Argentium sterling silver, the brainchild of researcher Peter Johns at the School of Art & Design, Middlesex University, is a modern sterling silver alloy patented and trademarked by the “Argentium Silver Company.” Argentium sterling silver differs from traditional sterling silver in the sense that some of the copper in the traditional alloy gets replaced with metalloid germanium. It’s however still referred to as sterling silver. The reason for this is because the silver content in argentium sterling silver remains at 92.5%.

“The project began in 1990 with research on the effects of germanium additions to silver alloys. Germanium was discovered to impart the following properties to sterling silver:

  • Firescale elimination
  • High tarnish resistance
  • Precipitation hardening and simple heat-hardening properties
  • Increased ductility
  • Increased thermal and electrical resistance (making alloys suitable for welding and laser forming)
  • Environmental advantages (associated with not having to remove or plate over firescale)

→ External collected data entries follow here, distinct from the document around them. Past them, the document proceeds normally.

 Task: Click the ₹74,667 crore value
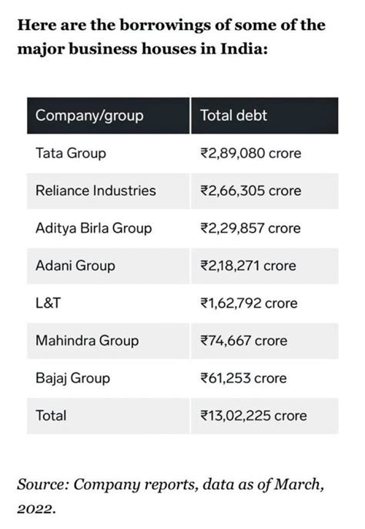coord(243,341)
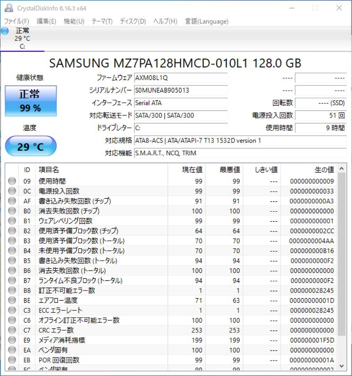Open the テーマ(T) menu

(101, 21)
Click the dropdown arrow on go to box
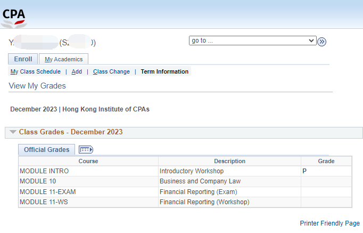Image resolution: width=363 pixels, height=233 pixels. pyautogui.click(x=311, y=41)
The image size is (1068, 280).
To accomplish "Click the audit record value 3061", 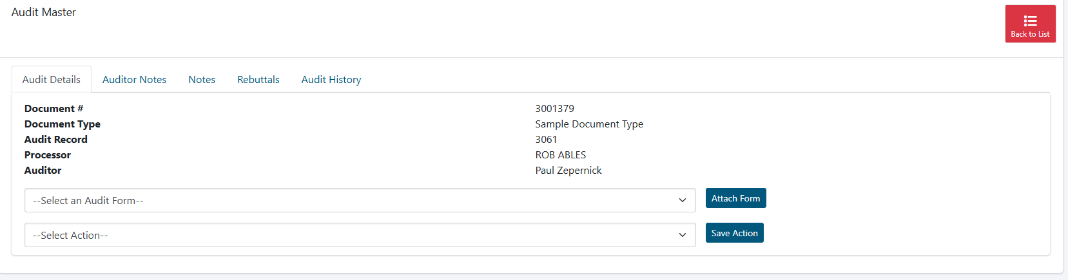I will [x=546, y=140].
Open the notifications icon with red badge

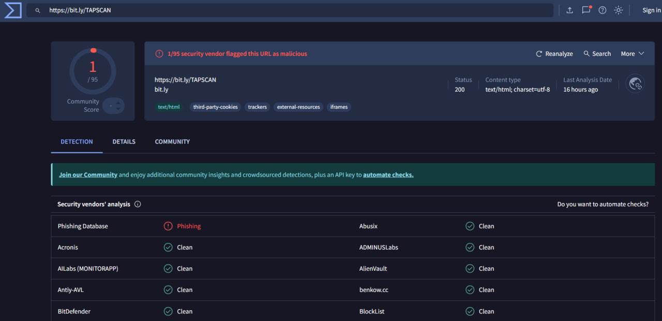point(586,10)
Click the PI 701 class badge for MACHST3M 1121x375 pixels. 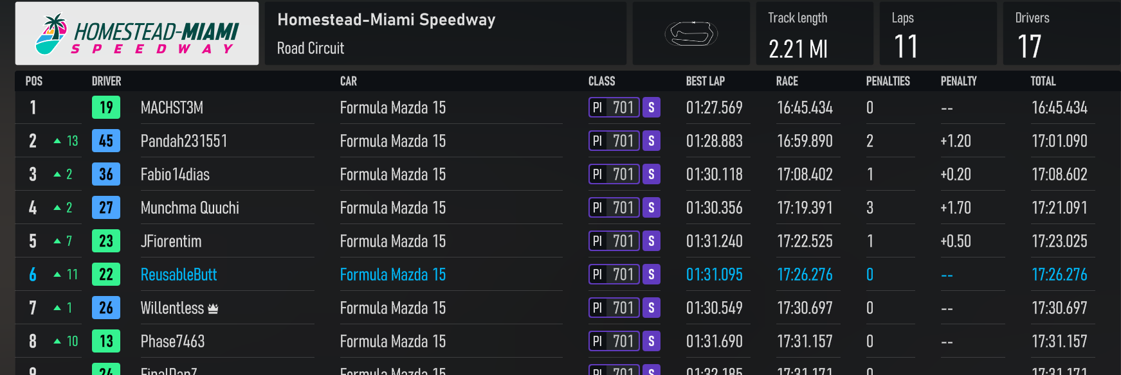(614, 107)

Many of these properties significantly affect the traditional methods of working silver. For instance the absence of firescale eliminates tedious and time-consuming steps required by the silver worker using traditional sterling silver. It also eliminates the need for plating the final product which is often done on manufactured items because of the problems introduced by firescale. Tarnish resistance is of significant importance to both silver workers and the wearer of silver jewellery” (Wikipedia).

Physical properties of Argentium Sterling Silver…

Solidus melting point of argentium sterling silver: 1410°F (766°C)

Liquidis flow point of argentium sterling silver: 1610°F (877°C)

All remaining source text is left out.